Epic CEO praises PS5 and claims it could influence future PC tech

Tim Sweeney calls next-gen console a “remarkably balanced device”

Epic CEO praises PS5 and claims it could influence future PC tech

Epic CEO Tim Sweeney has praised PlayStation 5’s “balanced” hardware and claimed its storage architecture could influence future PC tech.

Speaking during a press briefing for the newly announced Unreal Engine 5, attended by The Verge, Sweeney reportedly called PS5 a “remarkably balanced device.”

“It has an immense amount of GPU power, but also multi-order bandwidth increase in storage management. That’s going to be absolutely critical,” he said.

“It’s one thing to render everything that can fit in memory,” he added, but a more impressive feat to render a world that “might be tens of gigabytes in size” almost instantaneously, as Sony’s new high-bandwidth SSD makes possible.

Epic CEO praises PS5 and claims it could influence future PC tech
Epic premiered Unreal Engine 5 with a PS5 demo.

“We’ve been working super close with Sony for quite a long time on storage,” the Epic CEO explained.

“The storage architecture on the PS5 is far ahead of anything you can buy on anything on PC for any amount of money right now. It’s going to help drive future PCs. [The PC market is] going to see this thing ship and say, ‘Oh wow, SSDs are going to need to catch up with this.”

PS5’s SSD has been positioned as Sony’s headline feature for next-gen, with architect Mark Cerny calling the storage drive “a true game changer.”

In a PlayStation 5 hardware presentation earlier this year, Cerny claimed the drive – which is said to be able to load 2GB of data in one quarter of a second – could affect not just loading times, but fundamentally change how game developers build their game worlds.

Instead of hiding environments behind scenery or lengthy corridors designed to mask loads, PS5 developers will be able to create far more expansive and detailed environments without fear of memory issues, it’s claimed.

Xbox Series X also has a custom SSD, although its raw throughput performance is said to be half that of PS5’s.

The Verge notes that Sweeney isn’t saying the new Xbox won’t be able to achieve similar performance to PS5: Epic’s strong relationship with Sony means the company is working more closely with the PlayStation creator than it does with Microsoft on this specific area.

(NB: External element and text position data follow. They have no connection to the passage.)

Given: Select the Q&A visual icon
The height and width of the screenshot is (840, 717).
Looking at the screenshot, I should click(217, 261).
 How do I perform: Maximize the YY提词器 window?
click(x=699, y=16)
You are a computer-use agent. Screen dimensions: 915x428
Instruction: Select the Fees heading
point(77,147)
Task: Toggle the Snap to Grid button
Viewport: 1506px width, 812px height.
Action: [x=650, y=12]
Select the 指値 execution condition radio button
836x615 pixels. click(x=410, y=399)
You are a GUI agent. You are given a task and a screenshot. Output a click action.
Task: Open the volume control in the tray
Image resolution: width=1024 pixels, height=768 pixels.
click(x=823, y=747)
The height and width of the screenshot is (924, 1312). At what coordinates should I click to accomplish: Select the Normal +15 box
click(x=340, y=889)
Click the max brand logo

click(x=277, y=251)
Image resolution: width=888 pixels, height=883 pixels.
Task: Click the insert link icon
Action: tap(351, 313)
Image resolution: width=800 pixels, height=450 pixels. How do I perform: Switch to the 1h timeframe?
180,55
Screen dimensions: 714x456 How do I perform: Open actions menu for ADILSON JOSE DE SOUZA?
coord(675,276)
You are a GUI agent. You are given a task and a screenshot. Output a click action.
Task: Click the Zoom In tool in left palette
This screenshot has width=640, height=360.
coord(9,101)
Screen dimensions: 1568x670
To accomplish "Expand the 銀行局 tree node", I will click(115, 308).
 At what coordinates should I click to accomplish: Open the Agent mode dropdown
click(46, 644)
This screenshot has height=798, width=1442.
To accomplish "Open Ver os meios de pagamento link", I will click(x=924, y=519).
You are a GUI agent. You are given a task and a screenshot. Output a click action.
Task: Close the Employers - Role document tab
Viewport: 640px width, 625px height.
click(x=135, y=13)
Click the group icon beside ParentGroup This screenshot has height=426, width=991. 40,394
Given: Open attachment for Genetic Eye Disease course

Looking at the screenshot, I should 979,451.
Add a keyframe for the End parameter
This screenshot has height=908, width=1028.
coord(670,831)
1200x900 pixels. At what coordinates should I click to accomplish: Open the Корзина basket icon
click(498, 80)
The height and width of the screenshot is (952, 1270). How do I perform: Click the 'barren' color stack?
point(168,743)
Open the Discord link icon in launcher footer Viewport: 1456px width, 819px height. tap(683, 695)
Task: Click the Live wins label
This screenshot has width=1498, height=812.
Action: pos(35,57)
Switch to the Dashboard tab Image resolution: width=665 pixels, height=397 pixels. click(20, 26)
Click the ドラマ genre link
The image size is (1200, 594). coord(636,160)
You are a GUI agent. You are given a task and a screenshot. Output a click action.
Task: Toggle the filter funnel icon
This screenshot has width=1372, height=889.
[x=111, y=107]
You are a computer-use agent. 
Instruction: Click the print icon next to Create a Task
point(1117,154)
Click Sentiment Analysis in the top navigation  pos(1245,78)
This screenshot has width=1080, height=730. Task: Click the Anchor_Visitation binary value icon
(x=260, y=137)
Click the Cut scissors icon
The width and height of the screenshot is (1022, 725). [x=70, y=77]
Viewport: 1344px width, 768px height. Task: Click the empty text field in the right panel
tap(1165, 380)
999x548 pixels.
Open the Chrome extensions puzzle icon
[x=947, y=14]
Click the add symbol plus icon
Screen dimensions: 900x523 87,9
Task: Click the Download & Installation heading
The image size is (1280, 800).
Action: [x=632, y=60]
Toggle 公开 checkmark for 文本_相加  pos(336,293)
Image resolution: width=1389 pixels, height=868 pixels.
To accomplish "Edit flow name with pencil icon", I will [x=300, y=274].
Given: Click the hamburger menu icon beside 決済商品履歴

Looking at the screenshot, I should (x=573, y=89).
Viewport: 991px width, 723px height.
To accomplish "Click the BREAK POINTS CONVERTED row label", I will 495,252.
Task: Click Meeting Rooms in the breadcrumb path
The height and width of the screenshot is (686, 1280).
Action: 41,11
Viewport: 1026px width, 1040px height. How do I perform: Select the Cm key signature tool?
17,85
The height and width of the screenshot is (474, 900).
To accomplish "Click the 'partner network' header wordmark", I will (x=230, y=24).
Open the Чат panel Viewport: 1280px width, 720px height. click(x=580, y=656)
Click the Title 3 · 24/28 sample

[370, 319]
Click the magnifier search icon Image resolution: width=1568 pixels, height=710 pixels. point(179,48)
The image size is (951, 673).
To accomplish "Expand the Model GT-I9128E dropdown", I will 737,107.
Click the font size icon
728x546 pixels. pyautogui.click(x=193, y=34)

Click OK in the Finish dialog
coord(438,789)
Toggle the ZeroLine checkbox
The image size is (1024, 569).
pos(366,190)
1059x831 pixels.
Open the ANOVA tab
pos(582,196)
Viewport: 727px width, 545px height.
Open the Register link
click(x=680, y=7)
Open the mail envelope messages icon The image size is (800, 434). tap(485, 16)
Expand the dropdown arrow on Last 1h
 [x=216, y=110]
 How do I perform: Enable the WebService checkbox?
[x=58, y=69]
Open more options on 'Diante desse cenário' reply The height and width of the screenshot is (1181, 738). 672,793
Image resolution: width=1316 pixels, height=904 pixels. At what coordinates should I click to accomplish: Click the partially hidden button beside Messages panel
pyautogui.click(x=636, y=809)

On Wednesday Epic published a video of Unreal Engine 5 running on PlayStation 5.

‘Lumen in the Land of Nanite’ is described as “a real-time demo running live on PlayStation 5” and is both the first look at the next iteration of the popular game engine, and the first indication of the graphical fidelity PS5 could be capable of.

Epic said on Wednesday that one of its goals with UE5 was to “achieve photorealism on par with movie CG and real life, and put it within practical reach of development teams of all sizes through highly productive tools and content libraries.”